(The data Opens)
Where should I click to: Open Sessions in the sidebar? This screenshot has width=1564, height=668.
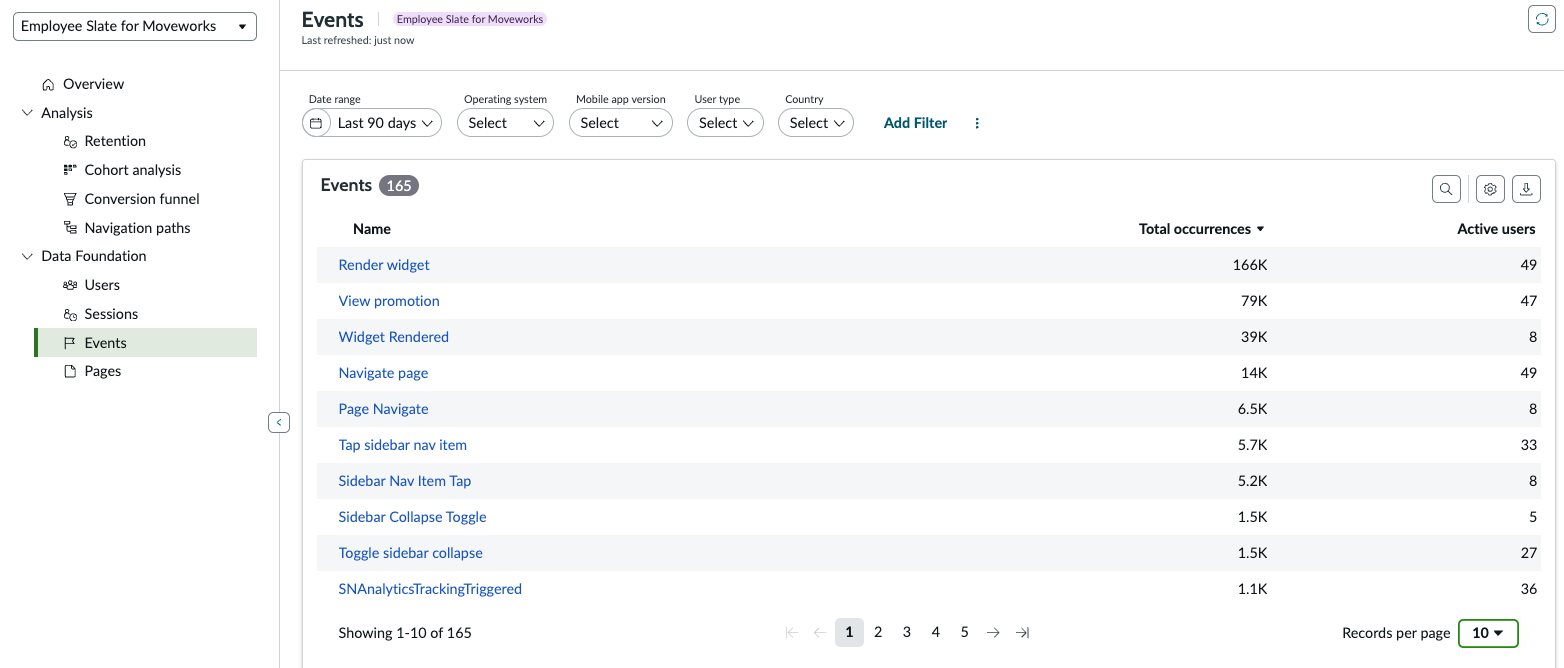click(x=111, y=314)
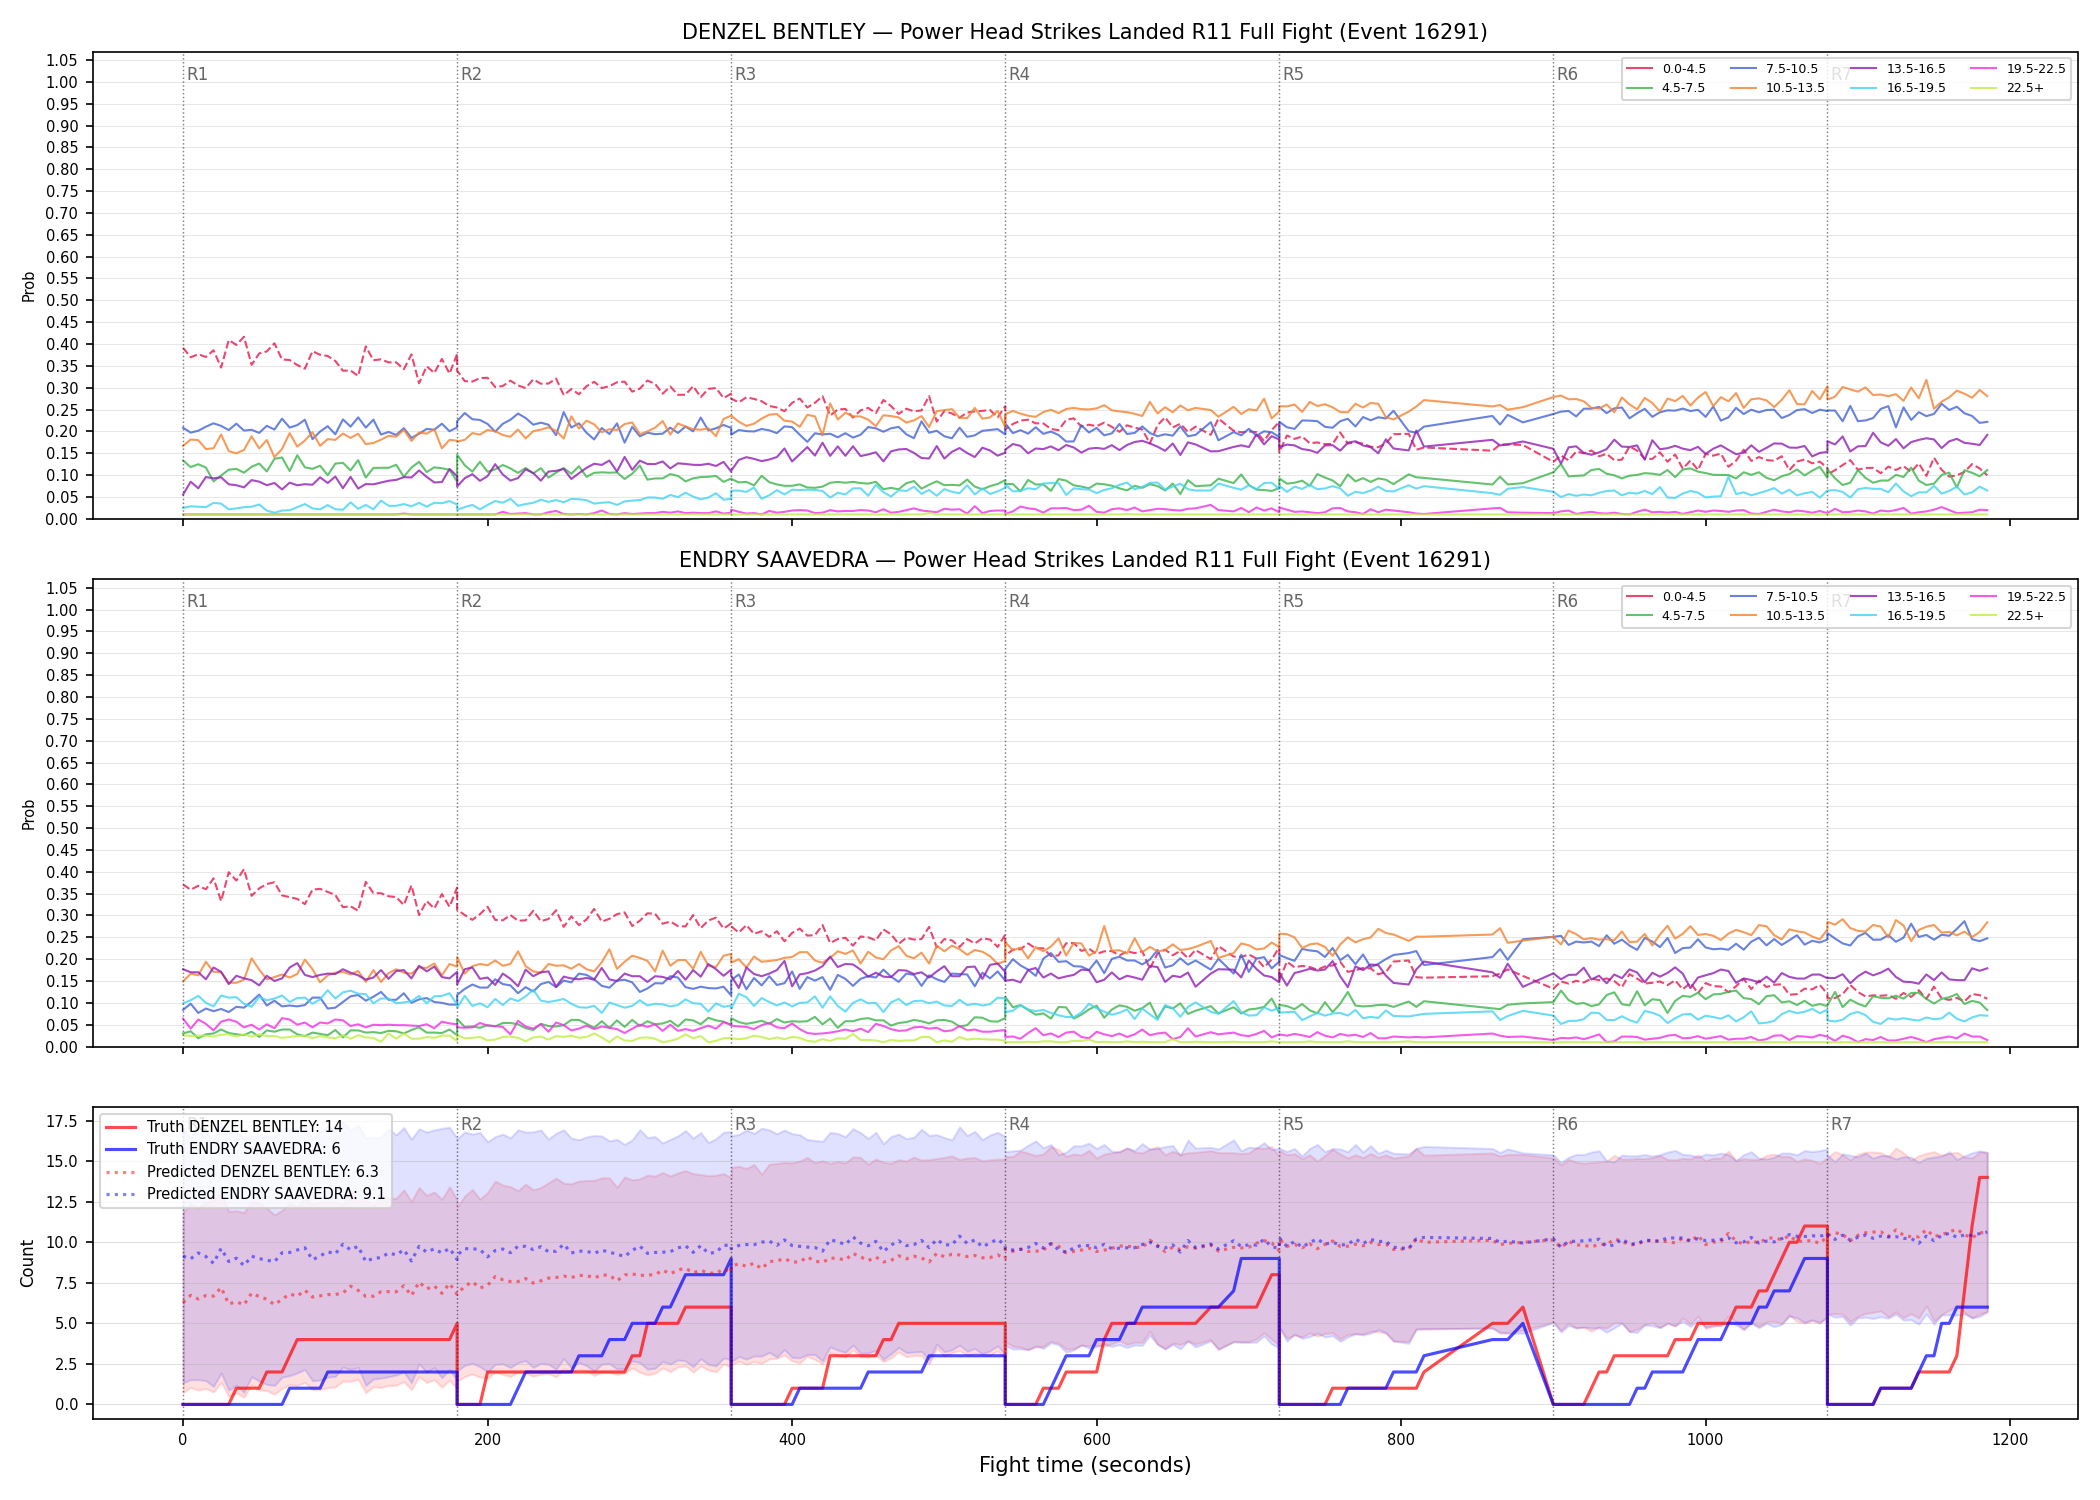Click the Count y-axis label
2100x1500 pixels.
click(27, 1263)
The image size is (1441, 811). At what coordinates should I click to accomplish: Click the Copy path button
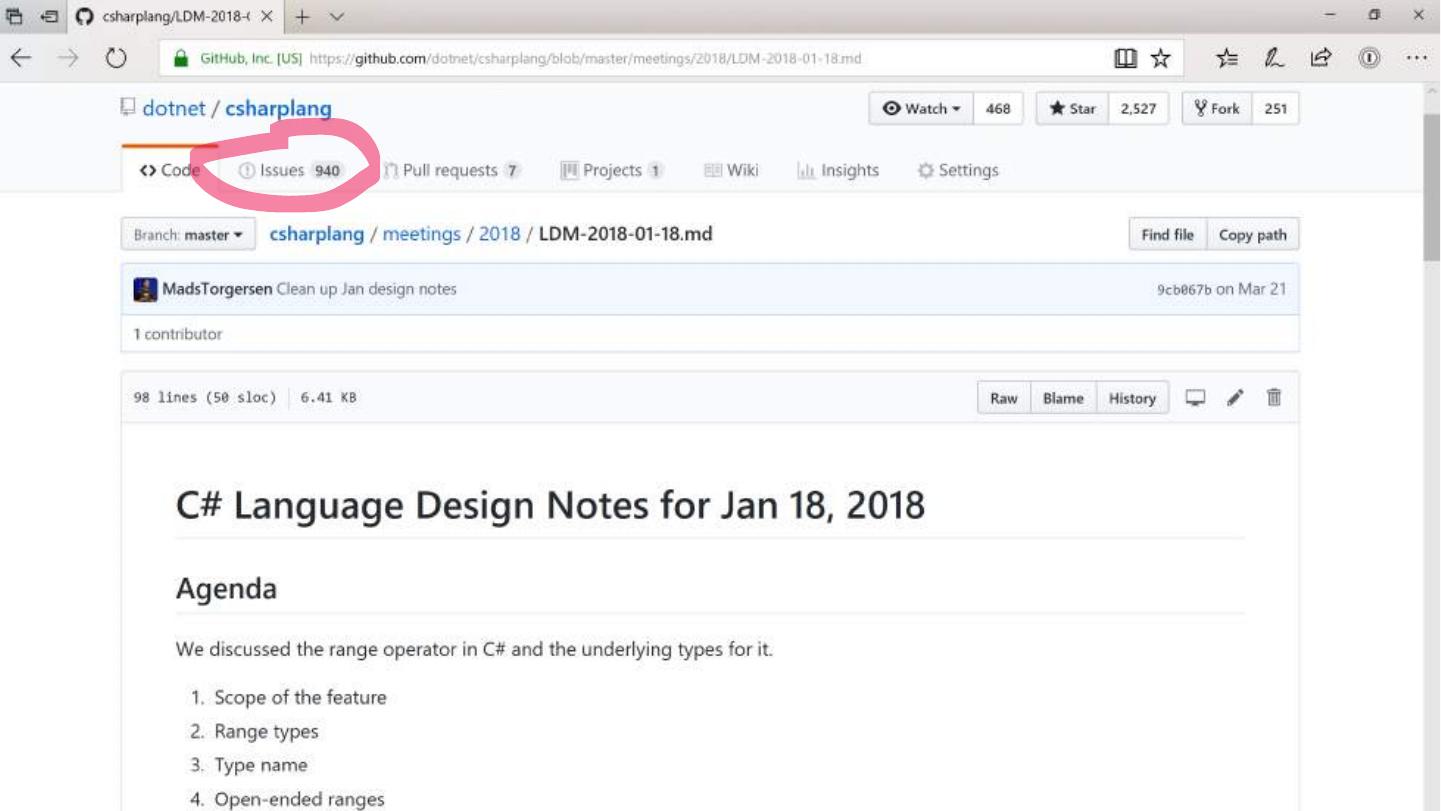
(The data Closes)
## Requirement
Your job is to repeat every entry exactly, keeping all pictures out of the copy.

## Answer below
Where should I click to: Open Sessions in the sidebar? This screenshot has width=1564, height=668.
click(x=111, y=314)
Click the Count y-axis label
2100x1500 pixels.
click(27, 1263)
The image size is (1441, 811). At what coordinates should I click to accomplish: Click the Copy path button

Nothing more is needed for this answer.